(Brief) Tally the lines of the listing below in which the string "dropdown" occurs, and give the tally alone.

(Material to process)
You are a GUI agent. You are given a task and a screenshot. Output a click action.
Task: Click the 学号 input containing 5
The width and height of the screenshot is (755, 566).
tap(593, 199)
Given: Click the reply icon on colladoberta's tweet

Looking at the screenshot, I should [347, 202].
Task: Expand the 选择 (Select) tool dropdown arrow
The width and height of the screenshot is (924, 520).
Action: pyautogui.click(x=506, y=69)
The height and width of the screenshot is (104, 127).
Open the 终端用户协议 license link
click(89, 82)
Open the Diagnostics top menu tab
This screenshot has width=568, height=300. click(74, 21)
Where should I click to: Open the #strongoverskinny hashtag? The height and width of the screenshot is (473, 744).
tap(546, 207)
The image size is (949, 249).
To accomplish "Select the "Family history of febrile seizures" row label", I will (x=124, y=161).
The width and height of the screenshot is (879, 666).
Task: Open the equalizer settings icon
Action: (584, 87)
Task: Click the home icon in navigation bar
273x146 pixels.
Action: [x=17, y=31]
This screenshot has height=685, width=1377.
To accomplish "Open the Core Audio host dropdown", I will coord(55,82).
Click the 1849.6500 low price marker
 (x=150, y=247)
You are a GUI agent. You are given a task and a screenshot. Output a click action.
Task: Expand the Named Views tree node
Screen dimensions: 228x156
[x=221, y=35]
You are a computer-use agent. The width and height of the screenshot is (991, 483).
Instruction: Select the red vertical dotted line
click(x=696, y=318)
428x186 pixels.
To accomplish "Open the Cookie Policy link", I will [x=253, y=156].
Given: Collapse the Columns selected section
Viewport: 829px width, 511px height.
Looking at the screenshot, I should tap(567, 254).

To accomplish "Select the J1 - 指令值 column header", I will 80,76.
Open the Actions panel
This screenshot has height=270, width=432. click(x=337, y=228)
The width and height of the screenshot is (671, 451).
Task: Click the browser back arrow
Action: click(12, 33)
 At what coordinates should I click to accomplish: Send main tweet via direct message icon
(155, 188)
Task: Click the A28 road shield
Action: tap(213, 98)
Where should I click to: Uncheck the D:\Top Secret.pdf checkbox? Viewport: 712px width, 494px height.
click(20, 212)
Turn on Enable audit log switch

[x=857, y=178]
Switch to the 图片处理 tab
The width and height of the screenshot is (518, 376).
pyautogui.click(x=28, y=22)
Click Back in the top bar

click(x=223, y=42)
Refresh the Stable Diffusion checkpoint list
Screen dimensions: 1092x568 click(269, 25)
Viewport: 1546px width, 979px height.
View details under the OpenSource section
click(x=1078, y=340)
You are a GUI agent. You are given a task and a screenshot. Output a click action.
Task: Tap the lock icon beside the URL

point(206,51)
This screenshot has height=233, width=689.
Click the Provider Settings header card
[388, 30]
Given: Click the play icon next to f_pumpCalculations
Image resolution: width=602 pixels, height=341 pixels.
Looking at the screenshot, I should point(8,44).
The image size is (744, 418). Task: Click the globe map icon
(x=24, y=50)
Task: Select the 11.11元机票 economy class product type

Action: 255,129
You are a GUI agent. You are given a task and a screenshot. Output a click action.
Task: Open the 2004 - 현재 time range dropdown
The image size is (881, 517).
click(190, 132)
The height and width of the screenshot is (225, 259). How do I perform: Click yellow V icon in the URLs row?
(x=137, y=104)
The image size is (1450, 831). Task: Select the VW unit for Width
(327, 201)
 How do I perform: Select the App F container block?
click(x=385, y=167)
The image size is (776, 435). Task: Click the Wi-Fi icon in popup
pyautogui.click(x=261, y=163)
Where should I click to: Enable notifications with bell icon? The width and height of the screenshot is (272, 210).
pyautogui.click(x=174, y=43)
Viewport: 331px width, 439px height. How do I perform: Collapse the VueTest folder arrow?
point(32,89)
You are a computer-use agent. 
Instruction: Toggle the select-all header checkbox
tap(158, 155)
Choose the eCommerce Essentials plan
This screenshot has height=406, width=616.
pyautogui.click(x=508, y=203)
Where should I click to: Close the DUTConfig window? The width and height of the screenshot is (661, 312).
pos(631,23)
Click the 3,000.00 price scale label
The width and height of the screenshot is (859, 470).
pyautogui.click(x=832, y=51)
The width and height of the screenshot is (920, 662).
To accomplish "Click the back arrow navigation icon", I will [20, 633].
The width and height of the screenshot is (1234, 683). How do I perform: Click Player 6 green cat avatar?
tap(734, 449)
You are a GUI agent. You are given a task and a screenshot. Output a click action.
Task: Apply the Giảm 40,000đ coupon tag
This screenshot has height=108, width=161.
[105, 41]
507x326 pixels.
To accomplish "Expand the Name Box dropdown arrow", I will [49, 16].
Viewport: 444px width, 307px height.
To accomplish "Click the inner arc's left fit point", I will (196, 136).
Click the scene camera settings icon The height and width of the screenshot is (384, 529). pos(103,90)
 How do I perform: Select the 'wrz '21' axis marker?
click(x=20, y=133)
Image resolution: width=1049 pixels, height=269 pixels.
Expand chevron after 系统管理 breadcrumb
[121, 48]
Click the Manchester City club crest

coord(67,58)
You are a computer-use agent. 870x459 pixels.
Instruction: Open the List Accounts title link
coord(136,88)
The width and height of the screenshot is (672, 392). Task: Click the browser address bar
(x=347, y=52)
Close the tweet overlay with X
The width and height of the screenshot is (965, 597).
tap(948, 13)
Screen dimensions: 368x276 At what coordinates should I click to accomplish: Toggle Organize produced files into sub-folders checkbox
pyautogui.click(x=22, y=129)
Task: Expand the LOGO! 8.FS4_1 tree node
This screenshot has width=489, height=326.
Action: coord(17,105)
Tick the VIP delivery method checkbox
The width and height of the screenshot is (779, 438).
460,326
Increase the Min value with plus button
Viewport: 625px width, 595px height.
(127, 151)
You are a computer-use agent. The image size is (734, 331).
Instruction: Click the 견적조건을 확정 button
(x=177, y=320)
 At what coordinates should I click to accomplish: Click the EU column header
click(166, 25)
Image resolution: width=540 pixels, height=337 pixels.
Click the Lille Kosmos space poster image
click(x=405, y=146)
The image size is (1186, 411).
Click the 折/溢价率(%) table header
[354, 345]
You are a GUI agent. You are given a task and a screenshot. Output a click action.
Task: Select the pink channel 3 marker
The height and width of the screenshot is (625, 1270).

(Response to the task) 4